Genome-wide association studies for common diseases and complex traits

Abstract

Genome-wide association studies are rapidly becoming feasible as an approach for identifying the genes that underlie common diseases and related quantitative traits. This strategy combines a comprehensive and unbiased survey of the genome with the power to detect common alleles with modest phenotypic effects. Sets of markers for genome-wide association studies can be chosen using various criteria, but the degree to which a particular marker set actually surveys the genome should be evaluated if the label “genome-wide association” is to be applied. Empirical assessments of linkage disequilibrium patterns, such as those that are being performed in the HapMap project, will enable the selection of efficient sets of markers and the evaluation of the comprehensiveness of a given marker set. Study design and interpretation of results must include appropriate statistical thresholds that take multiple-hypothesis testing into account, as can be achieved, for example, by permutation testing. Balancing the need for power to detect modest effects with the cost of genotyping large numbers of markers will probably require a multi-stage design. False-positive results that arise due to population stratification might outnumber true associations, and population stratification should be assessed and corrected for, if needed. Alternatively, family-based designs can be used, but high-quality data are needed to avoid artifacts that are specific to these designs.
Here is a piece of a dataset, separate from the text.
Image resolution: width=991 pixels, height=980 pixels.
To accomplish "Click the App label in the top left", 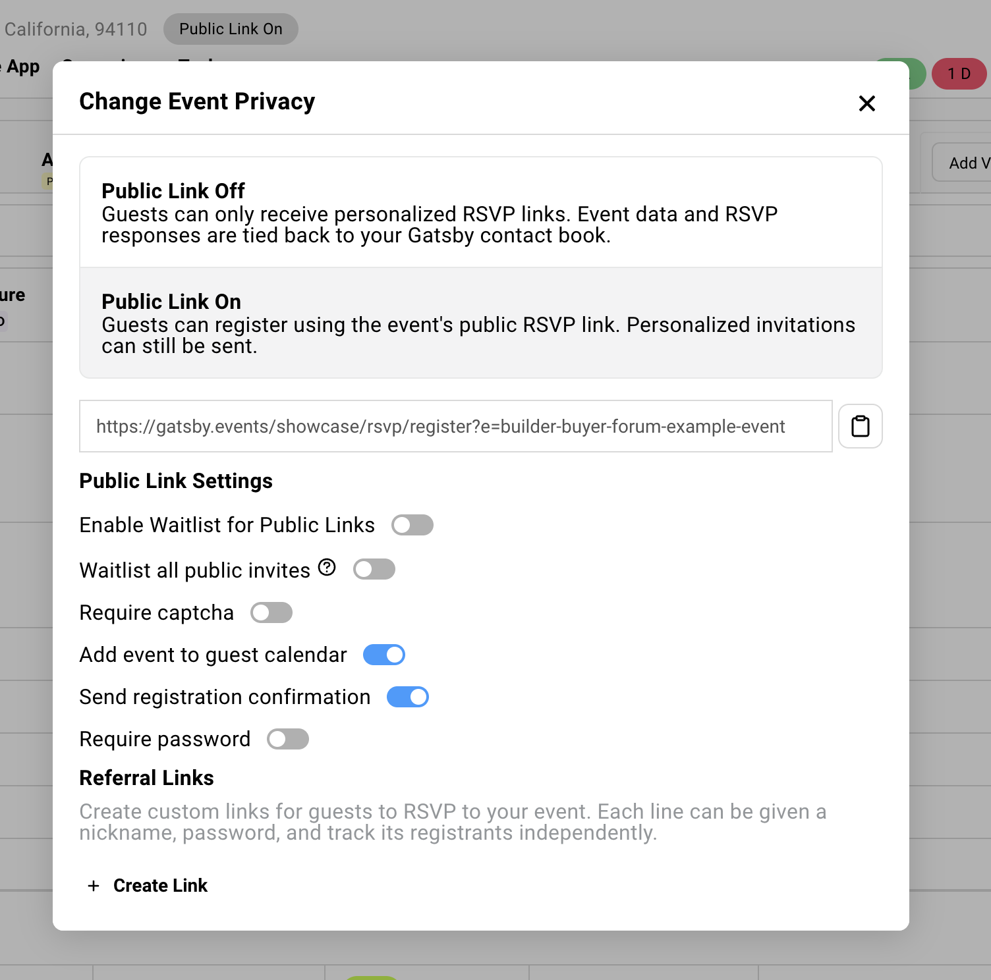I will click(21, 66).
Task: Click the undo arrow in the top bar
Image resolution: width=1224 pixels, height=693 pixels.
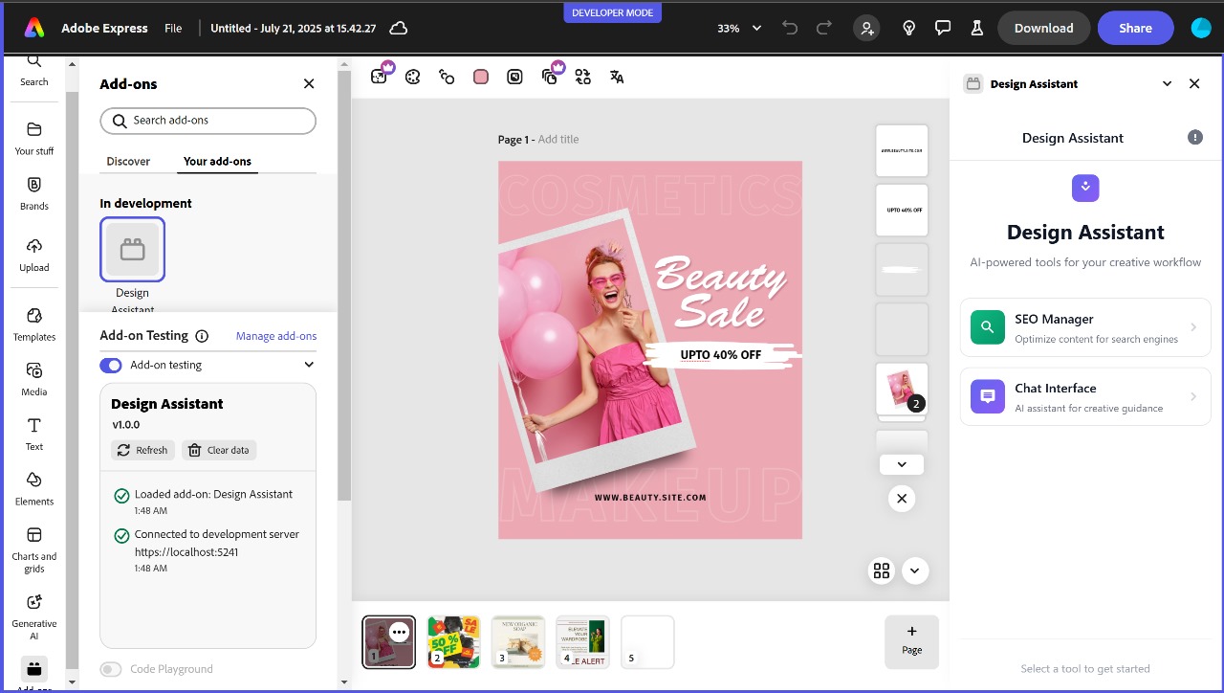Action: tap(790, 28)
Gene–gene and gene–environment interactions might be common in complex traits, but unbounded searches for such interactions are unlikely to retain adequate power in studies of hundreds of thousands of markers. Either new methods will be required, or, alternatively, markers with individual effects will need to be identified first, followed by focused searches for interactions. Genome-wide association studies are likely to become a reality in the near future. Care will be required in their design, performance, analysis and interpretation, and well-conceived pilot studies might be valuable for understanding and minimizing the pitfalls of this approach. Nevertheless, genome-wide association studies have the potential to identify many genes for common diseases and quantitative traits.